La búsqueda de la igualdad entre hombres y mujeres, vindicar derechos que consideren a éstas como sujetos humanos y no como ornamento o comparsa, sigue siendo la razón de ser de la lucha feminista. Una manera frívola de dinamitar más de 300 años de la histórica lucha de tantas maestras y pioneras consiste en borrarlas como sujeto político, rebautizar conceptos perfectamente definidos o consolidados (mujer, patriarcado, sexo/género) y despolitizar el feminismo convirtiéndolo en un tuit, una pancarta o una conjura asociacionista. Demasiadas asociaciones dispersas en objetivos muy cuestionables. Sobran asociaciones, falta conciencia feminista. No hay vida digna, justa ni humana más allá del feminismo. No es una opción o posibilidad, sino una exigencia que compromete: a luchar contra el capitalismo, a tomar la lucha de clases como punto de partida, a combatir el patriarcado, a denunciar privilegios masculinos, a coeducar, a erradicar toda violencia contra las mujeres sea institucional, simbólica, económica, psicológica, física, moral, sexual…

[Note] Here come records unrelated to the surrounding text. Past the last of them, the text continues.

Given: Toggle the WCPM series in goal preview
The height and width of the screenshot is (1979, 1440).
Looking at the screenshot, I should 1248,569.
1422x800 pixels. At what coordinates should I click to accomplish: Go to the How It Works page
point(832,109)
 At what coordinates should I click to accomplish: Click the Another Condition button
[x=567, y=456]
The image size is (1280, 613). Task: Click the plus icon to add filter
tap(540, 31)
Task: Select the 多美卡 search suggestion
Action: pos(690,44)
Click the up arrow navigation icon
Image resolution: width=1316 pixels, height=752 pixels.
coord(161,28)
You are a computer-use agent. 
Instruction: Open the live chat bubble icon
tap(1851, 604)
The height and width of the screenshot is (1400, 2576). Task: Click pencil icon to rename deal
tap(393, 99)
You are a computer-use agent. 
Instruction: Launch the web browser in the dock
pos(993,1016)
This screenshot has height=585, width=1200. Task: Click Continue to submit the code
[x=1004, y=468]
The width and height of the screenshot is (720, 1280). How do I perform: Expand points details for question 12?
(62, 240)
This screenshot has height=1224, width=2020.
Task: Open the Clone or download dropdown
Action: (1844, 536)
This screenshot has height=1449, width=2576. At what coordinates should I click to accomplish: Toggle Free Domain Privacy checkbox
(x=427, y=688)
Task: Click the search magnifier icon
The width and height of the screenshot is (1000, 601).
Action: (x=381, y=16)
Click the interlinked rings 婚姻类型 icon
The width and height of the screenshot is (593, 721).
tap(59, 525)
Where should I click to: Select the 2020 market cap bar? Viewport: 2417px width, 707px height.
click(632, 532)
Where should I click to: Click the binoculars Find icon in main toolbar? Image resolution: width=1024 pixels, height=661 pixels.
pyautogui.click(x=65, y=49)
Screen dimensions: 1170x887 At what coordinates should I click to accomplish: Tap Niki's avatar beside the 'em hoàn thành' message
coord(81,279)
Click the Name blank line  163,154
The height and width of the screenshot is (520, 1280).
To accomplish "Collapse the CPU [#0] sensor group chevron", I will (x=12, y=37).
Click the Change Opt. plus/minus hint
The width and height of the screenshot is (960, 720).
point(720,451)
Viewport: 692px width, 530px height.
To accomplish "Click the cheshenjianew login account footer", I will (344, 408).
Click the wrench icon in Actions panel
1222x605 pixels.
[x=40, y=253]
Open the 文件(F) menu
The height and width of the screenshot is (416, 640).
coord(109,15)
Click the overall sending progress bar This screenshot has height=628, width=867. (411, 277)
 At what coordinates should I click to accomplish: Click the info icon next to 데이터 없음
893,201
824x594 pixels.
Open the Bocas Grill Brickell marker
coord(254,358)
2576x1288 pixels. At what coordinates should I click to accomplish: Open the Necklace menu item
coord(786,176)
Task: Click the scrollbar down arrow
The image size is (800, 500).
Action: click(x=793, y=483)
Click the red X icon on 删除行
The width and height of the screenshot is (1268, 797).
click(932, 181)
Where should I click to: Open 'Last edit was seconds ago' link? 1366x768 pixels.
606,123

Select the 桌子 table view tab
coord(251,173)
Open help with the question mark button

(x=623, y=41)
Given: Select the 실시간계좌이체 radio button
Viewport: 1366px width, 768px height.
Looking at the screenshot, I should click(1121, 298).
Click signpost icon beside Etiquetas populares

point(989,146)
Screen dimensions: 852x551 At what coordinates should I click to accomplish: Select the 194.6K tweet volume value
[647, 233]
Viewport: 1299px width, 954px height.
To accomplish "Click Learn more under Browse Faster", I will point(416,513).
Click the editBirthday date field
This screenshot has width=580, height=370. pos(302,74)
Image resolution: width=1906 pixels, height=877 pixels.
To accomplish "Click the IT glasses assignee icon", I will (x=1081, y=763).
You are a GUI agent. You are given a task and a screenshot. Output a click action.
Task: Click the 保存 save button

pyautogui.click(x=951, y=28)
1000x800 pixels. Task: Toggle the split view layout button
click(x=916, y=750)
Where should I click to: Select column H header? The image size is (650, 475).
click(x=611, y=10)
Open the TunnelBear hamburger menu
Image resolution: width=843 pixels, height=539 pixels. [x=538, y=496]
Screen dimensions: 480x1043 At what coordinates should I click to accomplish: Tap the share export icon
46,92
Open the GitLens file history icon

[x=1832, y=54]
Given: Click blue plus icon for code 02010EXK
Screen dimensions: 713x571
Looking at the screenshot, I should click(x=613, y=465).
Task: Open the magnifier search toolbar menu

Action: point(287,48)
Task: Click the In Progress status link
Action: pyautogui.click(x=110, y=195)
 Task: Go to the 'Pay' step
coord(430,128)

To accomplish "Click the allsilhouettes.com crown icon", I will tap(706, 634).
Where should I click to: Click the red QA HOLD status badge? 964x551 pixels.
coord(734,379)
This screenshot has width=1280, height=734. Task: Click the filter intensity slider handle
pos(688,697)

Que este 8M permita sumarse a la causa feminista a todas las personas. No sólo para interpretar el mundo, sino para transformarlo y darle una buena sacudida moral, política y social. Mujeres y hombres, ¡rebelaos! El feminismo se lucha. Todos los cambios provienen de grandes revoluciones. Por ahora no ocurre difundiendo mensajes virtuales. El feminismo atraviesa cuerpos, no pantallas. El patriarcado atraviesa a la humanidad. ¿Desde dónde nos situamos? ¿Burguesía o proletariado? ¿Feminismo o incivilización? ¿Estaríamos dispuestas a derrocar el sistema patriarcal capitalista? Para tal noble y difícil fin se necesita una sola herramienta epistemológica y vital: el feminismo hecho piel. La lucha es larga, dura, costosa. Que me diga alguien si no merece la pena desvivirse para dejar como legado a nuestras futuras generaciones un mundo que deje de someter, explotar, violar y asesinar a las mujeres. Que deje de comerciar con ellas. Que las considere sujetos y no mercancía. Por un mundo sin pornografía, profundamente abolicionista y libre de hombres machistas, violentos e indignos de esta casa común llamada planeta.